Many people, when they speak of "avoiding probate," are referring to the probate procedures that occur after you die. However, an estate plan that is comprehensive enough to help you avoid "living probate" — the proceedings that can occur in a probate court during your lifetime — can also provide you and your loved ones immense benefits. With a proper plan for minimizing the chances of going through living probate, you can save your loved ones not only time and money, but also stress and anguish, while ensuring that you are in control, even after you are no longer able to speak for yourself. In one recent case from Florida, a man's estate plan's thoroughness, including its inclusion of advance directive documents, proved vital in thwarting an effort to have a court-ordered guardianship created.
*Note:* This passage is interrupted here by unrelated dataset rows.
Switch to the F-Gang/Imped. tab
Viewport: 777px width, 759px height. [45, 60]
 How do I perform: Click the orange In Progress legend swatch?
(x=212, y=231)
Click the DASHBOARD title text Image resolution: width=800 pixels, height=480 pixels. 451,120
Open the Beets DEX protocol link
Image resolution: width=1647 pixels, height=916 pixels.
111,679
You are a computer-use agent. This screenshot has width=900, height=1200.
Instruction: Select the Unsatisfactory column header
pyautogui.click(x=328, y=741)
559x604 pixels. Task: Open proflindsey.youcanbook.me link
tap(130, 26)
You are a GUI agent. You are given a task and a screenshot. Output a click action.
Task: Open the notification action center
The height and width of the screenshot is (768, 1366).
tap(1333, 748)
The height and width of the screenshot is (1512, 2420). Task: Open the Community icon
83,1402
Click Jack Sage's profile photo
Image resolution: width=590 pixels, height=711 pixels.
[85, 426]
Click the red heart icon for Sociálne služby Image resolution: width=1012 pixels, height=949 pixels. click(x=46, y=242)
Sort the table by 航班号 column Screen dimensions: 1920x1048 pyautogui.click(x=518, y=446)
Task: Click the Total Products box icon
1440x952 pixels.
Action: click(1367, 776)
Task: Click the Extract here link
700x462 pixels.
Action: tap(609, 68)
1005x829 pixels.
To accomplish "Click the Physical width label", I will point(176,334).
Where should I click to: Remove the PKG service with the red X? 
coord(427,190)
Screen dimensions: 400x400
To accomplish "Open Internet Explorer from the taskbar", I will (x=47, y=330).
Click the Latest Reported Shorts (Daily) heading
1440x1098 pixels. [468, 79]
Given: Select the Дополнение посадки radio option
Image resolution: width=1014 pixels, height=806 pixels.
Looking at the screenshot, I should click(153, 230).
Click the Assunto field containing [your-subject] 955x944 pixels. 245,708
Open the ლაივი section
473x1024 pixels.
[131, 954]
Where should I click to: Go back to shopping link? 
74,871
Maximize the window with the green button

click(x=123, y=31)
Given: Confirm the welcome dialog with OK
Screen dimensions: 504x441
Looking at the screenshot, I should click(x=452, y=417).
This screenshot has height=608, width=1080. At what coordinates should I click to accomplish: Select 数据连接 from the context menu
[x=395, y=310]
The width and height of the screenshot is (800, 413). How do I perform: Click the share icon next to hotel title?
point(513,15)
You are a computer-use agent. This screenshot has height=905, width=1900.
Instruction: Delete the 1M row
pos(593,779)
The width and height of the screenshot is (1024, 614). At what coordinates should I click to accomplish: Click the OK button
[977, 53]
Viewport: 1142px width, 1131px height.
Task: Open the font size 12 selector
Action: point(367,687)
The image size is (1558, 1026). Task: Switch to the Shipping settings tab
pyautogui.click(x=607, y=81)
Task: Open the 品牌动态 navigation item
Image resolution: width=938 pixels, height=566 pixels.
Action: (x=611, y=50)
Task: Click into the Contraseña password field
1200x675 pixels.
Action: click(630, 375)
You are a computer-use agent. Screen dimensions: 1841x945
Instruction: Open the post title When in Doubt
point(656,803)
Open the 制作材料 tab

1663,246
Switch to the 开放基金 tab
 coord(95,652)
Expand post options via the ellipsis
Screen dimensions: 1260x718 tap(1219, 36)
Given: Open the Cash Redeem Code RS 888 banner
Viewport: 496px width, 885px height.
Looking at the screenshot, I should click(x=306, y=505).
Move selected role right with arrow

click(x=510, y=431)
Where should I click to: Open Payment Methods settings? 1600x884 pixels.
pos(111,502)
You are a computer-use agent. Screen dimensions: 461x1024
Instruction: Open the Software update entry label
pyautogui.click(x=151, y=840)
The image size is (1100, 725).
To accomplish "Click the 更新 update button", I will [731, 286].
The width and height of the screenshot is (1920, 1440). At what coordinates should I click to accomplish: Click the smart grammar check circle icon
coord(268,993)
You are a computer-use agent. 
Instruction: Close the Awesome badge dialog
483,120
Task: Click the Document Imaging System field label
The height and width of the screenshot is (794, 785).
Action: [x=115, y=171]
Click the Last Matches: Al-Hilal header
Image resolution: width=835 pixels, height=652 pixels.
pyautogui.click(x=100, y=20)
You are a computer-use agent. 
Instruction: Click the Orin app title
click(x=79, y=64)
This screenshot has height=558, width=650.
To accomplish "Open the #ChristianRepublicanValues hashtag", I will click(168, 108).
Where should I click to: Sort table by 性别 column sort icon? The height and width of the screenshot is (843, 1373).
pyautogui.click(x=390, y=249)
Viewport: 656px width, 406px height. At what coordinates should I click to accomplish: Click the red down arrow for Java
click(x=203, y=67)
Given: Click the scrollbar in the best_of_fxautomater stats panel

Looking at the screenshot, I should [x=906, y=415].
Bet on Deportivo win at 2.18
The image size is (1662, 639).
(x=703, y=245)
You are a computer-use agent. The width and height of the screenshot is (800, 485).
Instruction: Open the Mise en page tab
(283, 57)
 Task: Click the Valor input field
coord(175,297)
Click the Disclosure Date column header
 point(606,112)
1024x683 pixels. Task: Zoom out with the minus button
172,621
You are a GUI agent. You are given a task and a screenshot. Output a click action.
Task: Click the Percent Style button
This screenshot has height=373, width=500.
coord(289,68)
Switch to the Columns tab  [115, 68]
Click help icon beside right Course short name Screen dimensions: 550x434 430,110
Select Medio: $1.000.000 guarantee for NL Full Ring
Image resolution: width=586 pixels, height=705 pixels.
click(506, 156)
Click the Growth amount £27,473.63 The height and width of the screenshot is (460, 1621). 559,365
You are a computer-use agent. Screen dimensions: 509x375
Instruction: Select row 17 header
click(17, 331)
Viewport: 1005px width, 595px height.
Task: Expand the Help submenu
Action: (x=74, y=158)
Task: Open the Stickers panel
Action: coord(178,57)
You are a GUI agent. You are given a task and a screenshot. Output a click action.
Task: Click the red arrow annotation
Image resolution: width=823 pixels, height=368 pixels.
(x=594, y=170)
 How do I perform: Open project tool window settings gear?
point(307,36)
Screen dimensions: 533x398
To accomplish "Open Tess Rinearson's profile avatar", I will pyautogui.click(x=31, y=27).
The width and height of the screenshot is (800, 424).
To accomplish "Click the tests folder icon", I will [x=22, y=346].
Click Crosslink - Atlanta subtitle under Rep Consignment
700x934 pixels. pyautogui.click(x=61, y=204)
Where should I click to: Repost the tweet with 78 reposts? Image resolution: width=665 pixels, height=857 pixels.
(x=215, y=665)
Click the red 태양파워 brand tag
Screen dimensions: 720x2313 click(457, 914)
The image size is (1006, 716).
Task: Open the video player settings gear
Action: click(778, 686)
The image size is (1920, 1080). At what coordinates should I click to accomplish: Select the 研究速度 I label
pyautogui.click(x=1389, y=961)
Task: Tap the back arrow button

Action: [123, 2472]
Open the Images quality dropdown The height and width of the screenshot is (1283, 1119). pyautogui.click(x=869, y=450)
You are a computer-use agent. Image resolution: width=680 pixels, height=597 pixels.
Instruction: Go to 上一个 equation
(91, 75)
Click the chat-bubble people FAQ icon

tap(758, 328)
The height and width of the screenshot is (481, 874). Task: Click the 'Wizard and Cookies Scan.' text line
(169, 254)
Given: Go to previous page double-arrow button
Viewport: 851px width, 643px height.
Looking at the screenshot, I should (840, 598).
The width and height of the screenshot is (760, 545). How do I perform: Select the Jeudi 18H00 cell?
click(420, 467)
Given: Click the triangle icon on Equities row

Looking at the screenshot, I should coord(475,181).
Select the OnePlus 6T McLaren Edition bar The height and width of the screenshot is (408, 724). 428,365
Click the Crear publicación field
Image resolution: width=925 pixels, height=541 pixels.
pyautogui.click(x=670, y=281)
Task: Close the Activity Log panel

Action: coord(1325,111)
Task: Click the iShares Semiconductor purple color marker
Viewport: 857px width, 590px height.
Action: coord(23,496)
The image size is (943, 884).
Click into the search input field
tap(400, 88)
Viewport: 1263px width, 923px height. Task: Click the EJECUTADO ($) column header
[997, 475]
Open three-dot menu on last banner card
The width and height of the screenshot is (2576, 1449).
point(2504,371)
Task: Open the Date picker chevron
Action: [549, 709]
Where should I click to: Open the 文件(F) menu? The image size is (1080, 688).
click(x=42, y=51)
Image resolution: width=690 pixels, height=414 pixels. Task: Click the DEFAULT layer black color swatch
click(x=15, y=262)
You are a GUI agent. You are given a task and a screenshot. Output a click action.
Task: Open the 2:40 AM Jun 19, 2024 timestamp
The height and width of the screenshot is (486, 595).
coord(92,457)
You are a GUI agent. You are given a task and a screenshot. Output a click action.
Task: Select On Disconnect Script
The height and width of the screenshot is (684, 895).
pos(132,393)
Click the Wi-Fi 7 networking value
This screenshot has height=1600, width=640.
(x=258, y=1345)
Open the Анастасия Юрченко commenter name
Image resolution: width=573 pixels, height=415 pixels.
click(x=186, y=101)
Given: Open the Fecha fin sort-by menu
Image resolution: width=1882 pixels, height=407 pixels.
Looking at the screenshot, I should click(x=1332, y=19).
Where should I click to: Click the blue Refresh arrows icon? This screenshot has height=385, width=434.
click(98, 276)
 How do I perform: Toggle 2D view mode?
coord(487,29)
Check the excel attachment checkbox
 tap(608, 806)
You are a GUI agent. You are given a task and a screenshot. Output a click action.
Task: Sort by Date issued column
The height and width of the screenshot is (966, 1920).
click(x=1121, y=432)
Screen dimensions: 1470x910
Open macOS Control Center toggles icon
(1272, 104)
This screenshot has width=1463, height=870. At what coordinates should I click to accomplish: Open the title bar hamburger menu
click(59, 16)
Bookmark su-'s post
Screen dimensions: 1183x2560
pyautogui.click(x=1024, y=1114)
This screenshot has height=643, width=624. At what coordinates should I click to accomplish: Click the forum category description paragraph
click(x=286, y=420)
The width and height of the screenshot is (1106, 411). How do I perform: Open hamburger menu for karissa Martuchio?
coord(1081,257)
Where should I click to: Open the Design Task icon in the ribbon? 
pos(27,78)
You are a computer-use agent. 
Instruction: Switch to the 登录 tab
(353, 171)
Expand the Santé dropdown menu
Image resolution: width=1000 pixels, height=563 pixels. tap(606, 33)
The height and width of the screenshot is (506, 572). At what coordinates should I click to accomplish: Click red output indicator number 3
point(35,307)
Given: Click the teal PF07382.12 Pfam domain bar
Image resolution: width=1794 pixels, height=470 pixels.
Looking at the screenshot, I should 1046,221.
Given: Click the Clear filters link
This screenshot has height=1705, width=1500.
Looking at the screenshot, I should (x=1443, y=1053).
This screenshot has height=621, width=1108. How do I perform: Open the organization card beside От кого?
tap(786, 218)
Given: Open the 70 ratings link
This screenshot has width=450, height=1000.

At some point in his life, Burton Adelman made the decision to create an estate plan. The man's plan wisely addressed more than just what objectives he wanted carried out after his death. The plan also addressed the issue of living probate. The documents in the man's estate plan covered living probate by specifying that his ex-wife, Ruby Adelman, was to serve as his attorney-in-fact, as his health care surrogate and as his trustee.
Some time later, one of the man's grandnieces went to court asking the trial judge to appoint a professional guardian over the man. In some states, like Florida, the court must make two determinations before the judge can appoint a guardian. First, the court must conclude that the person over whom the guardianship would be appointed is, in fact, mentally incompetent. However, it does not stop there. The court must also analyze the specifics of the case and determine whether or not a "less-restrictive alternative" to guardianship exists.
In Adelman's case, although he was deemed incompetent, his estate plan offered the court precisely the sort of "less-restrictive alternative" the law contemplated. The estate plan named the ex-wife as the person the man wanted to manage all of his affairs, both financial and personal, in the event that he could not make decisions for himself. The ex-wife was able and willing to assume these responsibilities. Because the man's plan offered a seamless scheme for handling the decision-making process in the event of his mental incapacity, guardianship was unnecessary in his case.
Estate planning is important for many reasons because a thorough estate plan can accomplish so many things for you. A complete estate plan can not only give your loved ones directions regarding your preferences and goals after you die, it can also provide essential instruction for how you want your affairs handled while you are still alive but unable to make those decisions for yourself.